■ THE PROBLEM
In the text on the digital divide, what percentage of the 24 million Americans without reliable internet live in rural areas, according to the FCC?

━━━━━ EXERCISE TEXT ━━━━━

The Digital Divide

It’s easy to take internet access for granted, especially as our lives grow more digitized by the year, while technology advances. Access to high-speed internet is common in metropolitan areas where internet service providers (ISPs) offer higher bandwidth packages, and Wi-Fi in public areas, such as libraries and restaurants, is found on every corner. However, those who live in rural areas are usually left out of the high-speed equation, and their cellular service isn’t strong enough to pick up where broadband drops off. Additionally, many ISPs choose not to install broadband cables in rural areas because they feel they won’t get a return on the costly investment. Thus, those in small towns often have unreliable internet, barring them from information, education in the midst of the COVID-19 crisis, and connection to healthcare providers and services.

In 2016, the Human Rights Council of the United Nations General Assembly reported that internet access is a basic human right that enables individuals to exercise their right to free speech. Universal broadband could possibly be the key that unlocks greater access to healthcare, via telehealth, in underserved rural areas.

According to the Centers for Disease Control and Prevention (CDC), more than 15 percent (49.2 million) of the United States population live in rural areas. The United States Department of Agriculture (USDA) states that high-speed internet is vital in rural areas in that it “acts as a catalyst for rural prosperity” by upgrading communication between healthcare centers and their patients. However, as reported by the Federal Communications Commission (FCC), 80 percent of the 24 million Americans without reliable internet live in rural areas.

Due to this disparity, the FCC, the Health and Human Services Department (HHS), and the USDA have created the Rural Telehealth Initiative and the Rural Telehealth Taskforce to close the broadband gap and bring greater access to healthcare in rural America. Not only do rural residents lack broadband in their homes, rural healthcare facilities struggle as well.

Telehealth expands across a wide variety of services, including processing payments, scheduling future appointments, and seeing patients via video call. During a pandemic, these services are crucial in limiting the spread of COVID-19, especially for rural areas that are already hit hard by the virus. Adequate high-speed internet is not only crucial during a pandemic, it is a solution to the ongoing shortage of healthcare professionals in rural America. Many rural citizens can’t get the care that they need because there simply aren’t enough doctors available. If reliable broadband is established, rural residents won’t have to drive an minimum of 20 minutes just to get to the nearest hospital. This is impactful, as many rural residents don’t have reliable transportation in addition to not having the internet.

Access to telehealth will also keep healthcare facilities from having to close their non-emergency services – which make up the bulk of their funding – in the midst of a pandemic. The Centers for Medicare and Medicaid Services (CMS) has proposed that Medicare coverage be expanded to include telehealth services, but the agency also plans to eliminate CPT codes that were created during the COVID-19 pandemic in order to cover new telehealth services. CPT codes are numerical codes that identify medical services and procedures by qualified healthcare professionals (QHPs). For every stride the U.S. government makes to bring broadband and telehealth to rural areas, they are under an intense microscope to ensure they make good on their promises and not leave rural America behind.

━━━━━ RAW DATA ━━━━━

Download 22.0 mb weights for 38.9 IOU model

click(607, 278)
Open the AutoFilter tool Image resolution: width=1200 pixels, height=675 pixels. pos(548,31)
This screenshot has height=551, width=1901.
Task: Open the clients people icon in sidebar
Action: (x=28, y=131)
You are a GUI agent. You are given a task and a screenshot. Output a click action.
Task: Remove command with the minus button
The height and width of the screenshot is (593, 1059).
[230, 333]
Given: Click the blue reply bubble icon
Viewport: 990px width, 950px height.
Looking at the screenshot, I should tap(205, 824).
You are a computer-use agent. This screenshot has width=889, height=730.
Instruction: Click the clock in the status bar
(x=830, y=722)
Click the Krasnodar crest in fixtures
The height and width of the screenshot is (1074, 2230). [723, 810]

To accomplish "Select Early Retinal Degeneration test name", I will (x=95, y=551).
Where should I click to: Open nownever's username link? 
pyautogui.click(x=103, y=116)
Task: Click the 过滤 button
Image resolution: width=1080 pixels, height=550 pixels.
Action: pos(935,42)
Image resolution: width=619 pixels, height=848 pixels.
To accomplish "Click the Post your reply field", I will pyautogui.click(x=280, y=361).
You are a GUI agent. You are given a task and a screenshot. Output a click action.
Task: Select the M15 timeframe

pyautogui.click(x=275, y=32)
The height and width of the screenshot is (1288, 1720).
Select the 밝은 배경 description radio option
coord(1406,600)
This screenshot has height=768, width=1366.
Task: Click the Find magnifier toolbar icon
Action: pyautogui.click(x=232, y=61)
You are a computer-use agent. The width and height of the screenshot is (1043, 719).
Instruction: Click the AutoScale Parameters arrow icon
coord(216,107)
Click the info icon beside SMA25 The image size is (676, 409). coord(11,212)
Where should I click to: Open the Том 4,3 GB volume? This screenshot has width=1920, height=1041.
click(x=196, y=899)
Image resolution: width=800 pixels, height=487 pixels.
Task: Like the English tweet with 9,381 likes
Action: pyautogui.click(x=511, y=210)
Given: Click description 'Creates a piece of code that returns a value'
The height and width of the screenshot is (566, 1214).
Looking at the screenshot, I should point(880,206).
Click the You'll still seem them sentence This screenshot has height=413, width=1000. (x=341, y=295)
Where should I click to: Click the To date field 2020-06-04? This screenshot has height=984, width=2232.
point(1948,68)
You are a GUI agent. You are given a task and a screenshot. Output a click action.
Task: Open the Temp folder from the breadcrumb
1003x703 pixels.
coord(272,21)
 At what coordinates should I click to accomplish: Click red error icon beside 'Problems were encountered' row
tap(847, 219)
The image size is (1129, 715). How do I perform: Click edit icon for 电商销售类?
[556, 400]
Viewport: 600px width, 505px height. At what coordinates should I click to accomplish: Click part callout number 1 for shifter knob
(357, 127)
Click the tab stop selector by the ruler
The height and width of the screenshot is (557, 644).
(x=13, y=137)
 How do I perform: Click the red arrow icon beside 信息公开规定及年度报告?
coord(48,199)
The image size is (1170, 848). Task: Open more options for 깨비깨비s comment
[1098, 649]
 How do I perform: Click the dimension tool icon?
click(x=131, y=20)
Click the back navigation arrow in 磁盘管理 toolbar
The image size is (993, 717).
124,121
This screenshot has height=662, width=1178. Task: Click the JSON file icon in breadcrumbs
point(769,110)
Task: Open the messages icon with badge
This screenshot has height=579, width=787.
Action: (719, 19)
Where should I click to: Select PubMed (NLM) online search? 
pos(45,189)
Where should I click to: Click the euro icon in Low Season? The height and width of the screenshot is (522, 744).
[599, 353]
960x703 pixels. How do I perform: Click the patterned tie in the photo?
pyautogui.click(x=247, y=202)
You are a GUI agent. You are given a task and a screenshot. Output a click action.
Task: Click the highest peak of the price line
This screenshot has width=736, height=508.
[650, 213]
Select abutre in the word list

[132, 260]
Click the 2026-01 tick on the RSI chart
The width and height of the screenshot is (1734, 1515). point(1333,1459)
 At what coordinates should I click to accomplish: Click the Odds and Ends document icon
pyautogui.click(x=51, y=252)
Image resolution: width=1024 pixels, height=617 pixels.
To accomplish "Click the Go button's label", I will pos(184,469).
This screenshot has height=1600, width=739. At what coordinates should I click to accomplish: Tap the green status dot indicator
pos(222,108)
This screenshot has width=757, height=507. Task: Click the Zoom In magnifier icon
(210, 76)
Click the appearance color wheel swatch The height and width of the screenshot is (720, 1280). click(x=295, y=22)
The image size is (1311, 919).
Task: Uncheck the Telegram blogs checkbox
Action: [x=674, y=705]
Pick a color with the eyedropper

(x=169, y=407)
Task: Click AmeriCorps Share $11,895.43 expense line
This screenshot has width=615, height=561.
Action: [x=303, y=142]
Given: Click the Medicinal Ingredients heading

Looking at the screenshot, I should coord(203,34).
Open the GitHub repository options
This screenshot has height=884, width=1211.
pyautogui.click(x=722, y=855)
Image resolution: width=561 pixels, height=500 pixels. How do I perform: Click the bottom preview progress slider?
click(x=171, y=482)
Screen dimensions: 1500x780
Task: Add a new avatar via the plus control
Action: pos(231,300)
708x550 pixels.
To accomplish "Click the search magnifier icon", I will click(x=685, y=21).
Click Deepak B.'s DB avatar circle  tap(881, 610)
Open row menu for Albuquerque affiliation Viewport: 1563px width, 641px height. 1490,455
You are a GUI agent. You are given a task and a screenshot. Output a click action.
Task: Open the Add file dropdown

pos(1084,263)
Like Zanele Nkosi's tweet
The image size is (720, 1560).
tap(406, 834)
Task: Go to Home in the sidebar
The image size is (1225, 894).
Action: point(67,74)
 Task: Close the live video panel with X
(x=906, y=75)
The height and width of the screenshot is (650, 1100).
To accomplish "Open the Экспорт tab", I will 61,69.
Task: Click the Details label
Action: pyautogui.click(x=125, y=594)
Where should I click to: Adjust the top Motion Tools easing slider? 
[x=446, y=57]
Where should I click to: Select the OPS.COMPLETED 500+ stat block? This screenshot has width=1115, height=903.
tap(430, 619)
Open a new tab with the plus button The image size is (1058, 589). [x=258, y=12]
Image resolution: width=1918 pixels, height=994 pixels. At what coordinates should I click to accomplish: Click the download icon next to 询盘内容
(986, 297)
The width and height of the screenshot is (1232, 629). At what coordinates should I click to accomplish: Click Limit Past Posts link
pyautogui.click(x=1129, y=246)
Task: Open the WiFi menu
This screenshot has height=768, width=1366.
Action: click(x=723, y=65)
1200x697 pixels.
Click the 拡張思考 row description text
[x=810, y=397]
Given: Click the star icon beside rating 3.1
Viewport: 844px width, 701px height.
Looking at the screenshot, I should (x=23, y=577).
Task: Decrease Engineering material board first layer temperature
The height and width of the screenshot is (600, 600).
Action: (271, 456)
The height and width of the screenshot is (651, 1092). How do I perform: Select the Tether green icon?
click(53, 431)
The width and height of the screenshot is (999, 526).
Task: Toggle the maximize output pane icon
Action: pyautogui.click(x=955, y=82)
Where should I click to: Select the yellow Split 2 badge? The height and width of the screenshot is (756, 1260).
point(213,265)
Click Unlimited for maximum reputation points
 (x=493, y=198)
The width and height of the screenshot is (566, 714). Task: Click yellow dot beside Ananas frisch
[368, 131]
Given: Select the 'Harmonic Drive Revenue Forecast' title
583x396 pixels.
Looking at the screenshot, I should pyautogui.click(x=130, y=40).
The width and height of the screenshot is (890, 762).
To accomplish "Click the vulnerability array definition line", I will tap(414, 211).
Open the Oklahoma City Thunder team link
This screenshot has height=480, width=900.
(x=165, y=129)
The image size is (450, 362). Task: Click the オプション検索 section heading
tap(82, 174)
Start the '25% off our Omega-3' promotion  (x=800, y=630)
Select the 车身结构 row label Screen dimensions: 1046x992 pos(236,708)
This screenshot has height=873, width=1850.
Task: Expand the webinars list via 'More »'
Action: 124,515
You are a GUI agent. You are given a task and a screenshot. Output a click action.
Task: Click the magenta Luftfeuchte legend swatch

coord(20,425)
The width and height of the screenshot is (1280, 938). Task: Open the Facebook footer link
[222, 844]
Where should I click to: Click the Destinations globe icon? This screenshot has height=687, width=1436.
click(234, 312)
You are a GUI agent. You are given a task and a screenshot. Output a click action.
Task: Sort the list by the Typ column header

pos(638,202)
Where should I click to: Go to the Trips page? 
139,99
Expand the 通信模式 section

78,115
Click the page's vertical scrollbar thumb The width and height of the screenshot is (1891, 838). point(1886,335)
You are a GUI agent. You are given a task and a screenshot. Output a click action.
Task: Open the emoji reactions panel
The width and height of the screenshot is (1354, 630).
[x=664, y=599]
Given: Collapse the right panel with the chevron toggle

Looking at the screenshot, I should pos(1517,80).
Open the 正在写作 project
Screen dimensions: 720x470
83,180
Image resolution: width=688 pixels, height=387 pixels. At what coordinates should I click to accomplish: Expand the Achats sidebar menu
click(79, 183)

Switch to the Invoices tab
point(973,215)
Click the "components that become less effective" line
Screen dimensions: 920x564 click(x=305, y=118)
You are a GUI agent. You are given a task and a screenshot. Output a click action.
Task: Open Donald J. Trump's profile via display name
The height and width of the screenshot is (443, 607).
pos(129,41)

━━━━━

■ ANSWER TO THIS PROBLEM
80 percent